Work instruction
The data below is to be copied exactly, line by line.

Stored records
· · · · ·

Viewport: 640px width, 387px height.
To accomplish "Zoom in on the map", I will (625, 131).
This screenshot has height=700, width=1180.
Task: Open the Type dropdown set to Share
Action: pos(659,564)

· · · · ·

Result for this task
Viewport: 640px width, 387px height.
To accomplish "Zoom in on the map", I will (625, 131).
This screenshot has height=700, width=1180.
Task: Open the Type dropdown set to Share
Action: pos(659,564)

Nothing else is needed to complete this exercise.